§ Records for processing
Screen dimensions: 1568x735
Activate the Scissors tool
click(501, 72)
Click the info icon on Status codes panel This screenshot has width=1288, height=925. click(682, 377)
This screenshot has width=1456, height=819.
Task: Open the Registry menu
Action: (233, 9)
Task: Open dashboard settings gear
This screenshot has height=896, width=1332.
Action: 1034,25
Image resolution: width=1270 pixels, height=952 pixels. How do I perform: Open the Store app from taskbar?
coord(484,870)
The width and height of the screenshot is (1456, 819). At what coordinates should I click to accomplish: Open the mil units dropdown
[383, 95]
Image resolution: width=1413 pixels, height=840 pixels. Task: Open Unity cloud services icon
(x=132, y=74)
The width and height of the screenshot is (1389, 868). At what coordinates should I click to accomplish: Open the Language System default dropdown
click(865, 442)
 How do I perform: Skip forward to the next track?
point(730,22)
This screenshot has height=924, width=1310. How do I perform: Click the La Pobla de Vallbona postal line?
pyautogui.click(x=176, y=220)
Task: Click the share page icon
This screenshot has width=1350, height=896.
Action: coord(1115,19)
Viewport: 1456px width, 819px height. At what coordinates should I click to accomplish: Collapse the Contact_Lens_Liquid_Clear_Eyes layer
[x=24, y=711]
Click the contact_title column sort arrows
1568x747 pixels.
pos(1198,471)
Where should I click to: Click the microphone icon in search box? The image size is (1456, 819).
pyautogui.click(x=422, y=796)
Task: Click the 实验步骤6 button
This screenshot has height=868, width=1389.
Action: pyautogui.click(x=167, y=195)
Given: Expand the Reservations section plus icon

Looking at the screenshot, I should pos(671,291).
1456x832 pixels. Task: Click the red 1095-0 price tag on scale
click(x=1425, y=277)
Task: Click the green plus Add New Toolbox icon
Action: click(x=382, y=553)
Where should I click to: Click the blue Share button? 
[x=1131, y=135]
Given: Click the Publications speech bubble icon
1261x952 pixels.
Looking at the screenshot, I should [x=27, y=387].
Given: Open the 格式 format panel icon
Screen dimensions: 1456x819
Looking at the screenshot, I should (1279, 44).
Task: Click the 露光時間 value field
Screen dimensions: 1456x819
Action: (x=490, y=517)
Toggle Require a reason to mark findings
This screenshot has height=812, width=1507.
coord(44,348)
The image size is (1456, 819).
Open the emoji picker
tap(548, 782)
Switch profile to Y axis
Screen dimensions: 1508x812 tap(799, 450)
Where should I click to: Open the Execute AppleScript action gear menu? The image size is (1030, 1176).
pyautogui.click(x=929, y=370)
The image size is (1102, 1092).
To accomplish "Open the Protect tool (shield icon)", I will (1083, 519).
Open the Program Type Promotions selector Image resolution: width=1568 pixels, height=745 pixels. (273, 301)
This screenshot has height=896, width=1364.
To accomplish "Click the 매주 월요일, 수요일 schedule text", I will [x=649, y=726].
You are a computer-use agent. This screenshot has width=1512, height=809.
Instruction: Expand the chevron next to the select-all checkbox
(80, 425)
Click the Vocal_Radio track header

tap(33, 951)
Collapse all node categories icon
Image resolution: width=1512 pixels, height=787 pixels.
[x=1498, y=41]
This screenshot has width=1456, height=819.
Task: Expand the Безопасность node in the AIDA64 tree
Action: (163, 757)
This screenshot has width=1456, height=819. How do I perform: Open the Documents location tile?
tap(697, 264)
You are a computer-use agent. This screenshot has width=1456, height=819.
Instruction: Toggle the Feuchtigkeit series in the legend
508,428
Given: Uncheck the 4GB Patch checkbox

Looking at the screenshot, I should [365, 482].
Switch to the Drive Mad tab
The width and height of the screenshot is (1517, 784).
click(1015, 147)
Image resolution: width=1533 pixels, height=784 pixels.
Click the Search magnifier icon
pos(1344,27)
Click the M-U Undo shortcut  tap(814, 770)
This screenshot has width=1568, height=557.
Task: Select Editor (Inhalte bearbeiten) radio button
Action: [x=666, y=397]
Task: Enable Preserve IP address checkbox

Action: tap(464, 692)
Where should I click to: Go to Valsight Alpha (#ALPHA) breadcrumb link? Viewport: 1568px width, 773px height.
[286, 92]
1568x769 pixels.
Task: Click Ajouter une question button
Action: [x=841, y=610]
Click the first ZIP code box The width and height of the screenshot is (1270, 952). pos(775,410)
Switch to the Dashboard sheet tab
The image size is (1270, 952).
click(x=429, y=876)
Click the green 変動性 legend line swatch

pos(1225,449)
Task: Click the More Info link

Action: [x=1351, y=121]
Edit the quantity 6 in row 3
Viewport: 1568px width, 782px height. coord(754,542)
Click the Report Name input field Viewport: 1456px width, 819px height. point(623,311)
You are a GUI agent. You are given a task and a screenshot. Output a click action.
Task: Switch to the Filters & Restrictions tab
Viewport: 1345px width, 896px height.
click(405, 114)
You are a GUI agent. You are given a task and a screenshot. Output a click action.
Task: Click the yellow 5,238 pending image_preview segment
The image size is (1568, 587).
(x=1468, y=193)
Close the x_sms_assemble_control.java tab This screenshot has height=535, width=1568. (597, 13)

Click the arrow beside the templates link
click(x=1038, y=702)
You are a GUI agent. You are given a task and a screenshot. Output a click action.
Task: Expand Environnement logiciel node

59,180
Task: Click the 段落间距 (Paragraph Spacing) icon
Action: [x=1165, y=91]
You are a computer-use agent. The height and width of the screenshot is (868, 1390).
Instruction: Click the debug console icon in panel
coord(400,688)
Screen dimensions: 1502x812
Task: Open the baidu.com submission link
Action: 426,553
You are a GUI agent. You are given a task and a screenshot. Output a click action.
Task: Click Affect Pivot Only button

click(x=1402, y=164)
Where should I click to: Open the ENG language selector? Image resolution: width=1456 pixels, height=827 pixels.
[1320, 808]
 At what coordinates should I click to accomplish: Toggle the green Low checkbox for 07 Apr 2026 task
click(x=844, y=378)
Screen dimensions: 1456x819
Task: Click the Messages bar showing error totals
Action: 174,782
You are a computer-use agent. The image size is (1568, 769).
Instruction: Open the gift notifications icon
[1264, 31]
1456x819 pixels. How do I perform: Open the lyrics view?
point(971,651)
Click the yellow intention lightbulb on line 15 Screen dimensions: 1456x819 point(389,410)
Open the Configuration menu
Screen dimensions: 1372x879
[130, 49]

§ Work item
Your task is to output the material above exactly.

§ Written solution
Screen dimensions: 1568x735
Activate the Scissors tool
click(501, 72)
Click the info icon on Status codes panel This screenshot has width=1288, height=925. click(682, 377)
This screenshot has width=1456, height=819.
Task: Open the Registry menu
Action: (233, 9)
Task: Open dashboard settings gear
This screenshot has height=896, width=1332.
Action: 1034,25
Image resolution: width=1270 pixels, height=952 pixels. How do I perform: Open the Store app from taskbar?
coord(484,870)
The width and height of the screenshot is (1456, 819). At what coordinates should I click to accomplish: Open the mil units dropdown
[383, 95]
Image resolution: width=1413 pixels, height=840 pixels. Task: Open Unity cloud services icon
(x=132, y=74)
The width and height of the screenshot is (1389, 868). At what coordinates should I click to accomplish: Open the Language System default dropdown
click(865, 442)
 How do I perform: Skip forward to the next track?
point(730,22)
This screenshot has height=924, width=1310. How do I perform: Click the La Pobla de Vallbona postal line?
pyautogui.click(x=176, y=220)
Task: Click the share page icon
This screenshot has width=1350, height=896.
Action: coord(1115,19)
Viewport: 1456px width, 819px height. At what coordinates should I click to accomplish: Collapse the Contact_Lens_Liquid_Clear_Eyes layer
[x=24, y=711]
Click the contact_title column sort arrows
1568x747 pixels.
pos(1198,471)
Where should I click to: Click the microphone icon in search box? The image size is (1456, 819).
pyautogui.click(x=422, y=796)
Task: Click the 实验步骤6 button
This screenshot has height=868, width=1389.
Action: pyautogui.click(x=167, y=195)
Given: Expand the Reservations section plus icon

Looking at the screenshot, I should pos(671,291).
1456x832 pixels. Task: Click the red 1095-0 price tag on scale
click(x=1425, y=277)
Task: Click the green plus Add New Toolbox icon
Action: click(x=382, y=553)
Where should I click to: Click the blue Share button? 
[x=1131, y=135]
Given: Click the Publications speech bubble icon
1261x952 pixels.
Looking at the screenshot, I should [x=27, y=387].
Given: Open the 格式 format panel icon
Screen dimensions: 1456x819
Looking at the screenshot, I should (1279, 44).
Task: Click the 露光時間 value field
Screen dimensions: 1456x819
Action: (x=490, y=517)
Toggle Require a reason to mark findings
This screenshot has height=812, width=1507.
coord(44,348)
The image size is (1456, 819).
Open the emoji picker
tap(548, 782)
Switch profile to Y axis
Screen dimensions: 1508x812 tap(799, 450)
Where should I click to: Open the Execute AppleScript action gear menu? The image size is (1030, 1176).
pyautogui.click(x=929, y=370)
The image size is (1102, 1092).
To accomplish "Open the Protect tool (shield icon)", I will (1083, 519).
Open the Program Type Promotions selector Image resolution: width=1568 pixels, height=745 pixels. (273, 301)
This screenshot has height=896, width=1364.
To accomplish "Click the 매주 월요일, 수요일 schedule text", I will [x=649, y=726].
You are a computer-use agent. This screenshot has width=1512, height=809.
Instruction: Expand the chevron next to the select-all checkbox
(80, 425)
Click the Vocal_Radio track header

tap(33, 951)
Collapse all node categories icon
Image resolution: width=1512 pixels, height=787 pixels.
[x=1498, y=41]
This screenshot has width=1456, height=819.
Task: Expand the Безопасность node in the AIDA64 tree
Action: (163, 757)
This screenshot has width=1456, height=819. How do I perform: Open the Documents location tile?
tap(697, 264)
You are a computer-use agent. This screenshot has width=1456, height=819.
Instruction: Toggle the Feuchtigkeit series in the legend
508,428
Given: Uncheck the 4GB Patch checkbox

Looking at the screenshot, I should [365, 482].
Switch to the Drive Mad tab
The width and height of the screenshot is (1517, 784).
click(1015, 147)
Image resolution: width=1533 pixels, height=784 pixels.
Click the Search magnifier icon
pos(1344,27)
Click the M-U Undo shortcut  tap(814, 770)
This screenshot has width=1568, height=557.
Task: Select Editor (Inhalte bearbeiten) radio button
Action: [x=666, y=397]
Task: Enable Preserve IP address checkbox

Action: tap(464, 692)
Where should I click to: Go to Valsight Alpha (#ALPHA) breadcrumb link? Viewport: 1568px width, 773px height.
[286, 92]
1568x769 pixels.
Task: Click Ajouter une question button
Action: [x=841, y=610]
Click the first ZIP code box The width and height of the screenshot is (1270, 952). pos(775,410)
Switch to the Dashboard sheet tab
The image size is (1270, 952).
click(x=429, y=876)
Click the green 変動性 legend line swatch

pos(1225,449)
Task: Click the More Info link

Action: [x=1351, y=121]
Edit the quantity 6 in row 3
Viewport: 1568px width, 782px height. coord(754,542)
Click the Report Name input field Viewport: 1456px width, 819px height. point(623,311)
You are a GUI agent. You are given a task and a screenshot. Output a click action.
Task: Switch to the Filters & Restrictions tab
Viewport: 1345px width, 896px height.
click(405, 114)
You are a GUI agent. You are given a task and a screenshot. Output a click action.
Task: Click the yellow 5,238 pending image_preview segment
The image size is (1568, 587).
(x=1468, y=193)
Close the x_sms_assemble_control.java tab This screenshot has height=535, width=1568. (597, 13)

Click the arrow beside the templates link
click(x=1038, y=702)
You are a GUI agent. You are given a task and a screenshot. Output a click action.
Task: Expand Environnement logiciel node

59,180
Task: Click the 段落间距 (Paragraph Spacing) icon
Action: [x=1165, y=91]
You are a computer-use agent. The height and width of the screenshot is (868, 1390).
Instruction: Click the debug console icon in panel
coord(400,688)
Screen dimensions: 1502x812
Task: Open the baidu.com submission link
Action: 426,553
You are a GUI agent. You are given a task and a screenshot. Output a click action.
Task: Click Affect Pivot Only button

click(x=1402, y=164)
Where should I click to: Open the ENG language selector? Image resolution: width=1456 pixels, height=827 pixels.
[1320, 808]
 At what coordinates should I click to accomplish: Toggle the green Low checkbox for 07 Apr 2026 task
click(x=844, y=378)
Screen dimensions: 1456x819
Task: Click the Messages bar showing error totals
Action: 174,782
You are a computer-use agent. The image size is (1568, 769).
Instruction: Open the gift notifications icon
[1264, 31]
1456x819 pixels. How do I perform: Open the lyrics view?
point(971,651)
Click the yellow intention lightbulb on line 15 Screen dimensions: 1456x819 point(389,410)
Open the Configuration menu
Screen dimensions: 1372x879
[130, 49]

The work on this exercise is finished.